If you’re looking for an explanation of what Donald Trump did to his fellow Republicans this week, don’t look to the world of Washington or political science. Your answer won’t be found there. Look instead to the world of real estate and construction, because there it begins to make a bit of sense, at least from Trump’s point of view.

In Trump’s eyes, he is the builder, the man destined to make America great again. In that mindset, Paul Ryan and Mitch McConnell are little more than subcontractors and suppliers who ought to be doing what he tells them. (Much of the Republican base thinks of Ryan and McConnell the same way.) So by siding with congressional Democrats over important votes on the debt-ceiling and hurricane recovery, Trump was sending the Republican leaders a message about their performance:

“You’ve made me unhappy,” he basically told them. “Now I’m making you unhappy. I told you what I wanted, you didn’t deliver, so now I’m doing a deal with your competitors.”

That tactic makes a certain amount of sense in the construction world, but by all accounts, both GOP and Democratic, the deal among Trump, Nancy Pelosi and Chuck Schumer puts congressional Republicans in a much more difficult position. In fact, Pelosi and Schumer had a hard time this week keeping the wattage on their grins at less than solar intensity. The deal gives the minority Democrats more leverage to force their policy priorities into law, and it exposes Republicans to a series of tough votes that they had hoped to avoid. It could very well end up costing the GOP seats in the midterms.
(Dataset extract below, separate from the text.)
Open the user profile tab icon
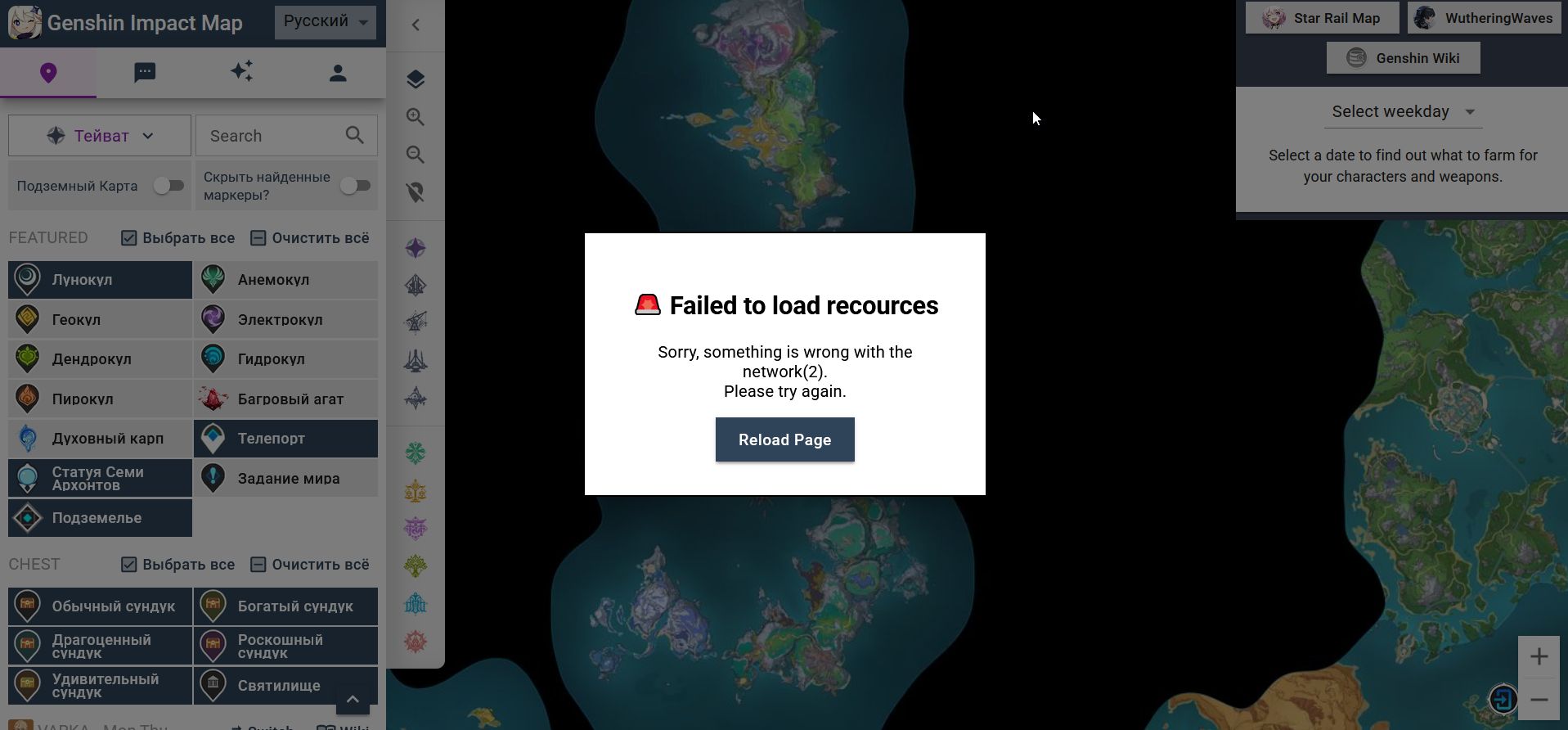This screenshot has width=1568, height=730. point(338,73)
Theoretically, of course, McConnell and Ryan had the power to refuse to go along with the deal. Unlike Trump, who is a newcomer to the party, they are longtime Republicans. They are the elected leaders of Congress, a supposedly independent branch of government. Under the Constitution, the leader of the executive branch should have no more power to dictate the timing and content of congressional floor votes than does some guy sitting at the bar at VFW Post 1621 in Janesville, Wisc., Ryan’s hometown.

To return to the construction-industry comparison, Ryan and McConnell also could argue quite accurately that Trump’s unhappiness is his own stupid fault. They’ve been forced to operate with no blueprints from the White House, dealing with a never-ending blizzard of change orders. First he wants to deport the Dreamers, then he wants to coddle them. First he demands that the House pass an Obamacare repeal bill, then he publicly berates the bill as too mean. And where’s his infrastructure plan? Where’s his tax-reform plan? He has none.

Yet Ryan and McConnell dare not make that argument, and they dare not stand up to Trump. In Ryan’s case, he was forced to swallow a proposal Wednesday that he had scorned that very morning as “ridiculous” and “disgraceful,” and then he had to go out in public and pretend that he liked it.

It’s crazy if you think about it. Trump is erratic and childish, but he has such a hold on the Republican base that he can make a deal with Washington Democrats that hurts Republicans and — this is the crazy part — he can make Ryan and McConnell come off as RINOs while doing so.

Personally, I have a hard time working up any sympathy. Every partnership that Trump has ever entered has followed this same trajectory. You make a deal with a scorpion and you’re gonna get stung, because that’s what a scorpion does.